A wing fell onto one house, where a children's day care operated, and the rest of the plane struck the front retaining wall of another house down the street before landing onto two vehicles on the street, he said.
(Scroll down to watch videos KPIX-TV submitted from the crash site)
The occupants of the homes have been accounted for, although authorities can't be sure of the fatality count until crews begin clearing the wreckage, Schapelhouman said.
"Either by luck or the skill of the pilot, the plane hit the street and not the homes on either side," he added. "That saved people in this community."
Federal Aviation Administration spokesman Ian Gregor says a Cessna 310 crashed shortly after takeoff from the Palo Alto Airport at 7:55 a.m. PT.
Schapelhouman says the plane broke apart after clipping a power transmission line. He says a wing fell onto one house and the rest of the plane struck the retaining wall of another house down the street. Gregor says the plane had been headed to Hawthorne Municipal Airport in Southern California.
Some neighbors are trapped inside their homes because there are live power wires surrounding the houses, CBS News Station KPIX-TV in San Francisco reports. The sheriff's office told the news station the plane also took out three cars.
One child was there at the time, Pamela Houston, 33, who works at the center, told KPIX-TV.
"When we heard the initial explosion I thought it was an earthquake," Houston told KPIX-TV. "Then I looked out the window and saw fire."
Houston said she screamed to the others in the house - the owner, the owner's husband and their three children - and the group safely escaped before the home went up in flames.
"There are not even words to describe what it felt like," she said. "I am very thankful to God that he allowed us to get out."
"It's pretty dismal," Art Jones told KPIX-TV.
Alisha Morris, 17, the niece of the preschool's owner, was shaken by Wednesday morning's events.
"I would never expect a plane to hit here," she told KPIX-TV. "It was unexpected and scary.
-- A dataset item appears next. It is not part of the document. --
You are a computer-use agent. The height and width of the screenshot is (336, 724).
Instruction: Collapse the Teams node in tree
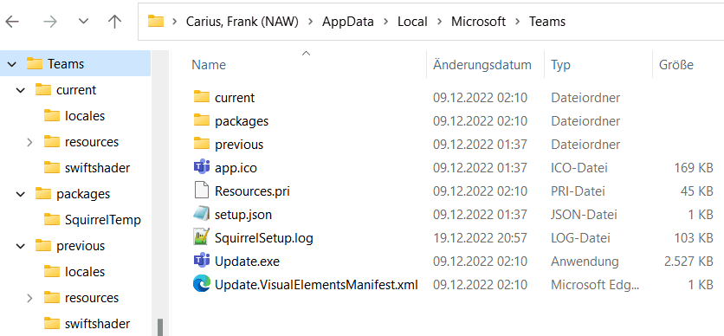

It makes me think anything could happen now."
Marie McKenzie, who lives several blocks away from the crash site, said she has been advocating for the past three years to have planes stop flying over the neighborhood.
"It's a flagrant disregard for the community," she told KPIX-TV. "We don't want that in our neighborhood."
She said planes fly low overhead daily and create a lot of noise.
"The crash shows that this is dangerous," she told KPIX-TV.
Patricia Armistead, who lives around the corner from the crash site, was home sick and was in a back room of her house when the plane crashed.
"I was on my computer and I heard a great big crash and my whole house shook, and when I went outside I heard there was a plane that went down a couple houses from me," she told KPIX-TV. "You couldn't really see anything because the fog was so thick."
Armistead saw a few flames from her house, she told KPIX-TV.
The city of Palo Alto, which provides power through a municipal utility agency, said most of the city and surrounding area had lost power due to Wednesday's plane crash.
"We have multiple crews on scene investigating," said Joe Molica, a PG&E spokesman. "The crash appears to have affected three transmission lines that serve the city of Palo Alto's municipal utility."
Lucile Packard Children's Hospital and Stanford Hospital both were operating on backup generators and canceled elective surgeries for the day, according to hospitals spokesman Robert Dicks.
The plane crashed in a neighborhood known as "the Gardens," across from the Palo Alto Airport.
Visibility in the Bay Area was extremely poor Wednesday, the San Jose Mercury News reports. The area's three commercial airports were fogged in, Mineta San Jose International Airport spokesman David Vossbrink told the newspaper. At least 16 Southwest flights have been canceled there, the newspaper reports.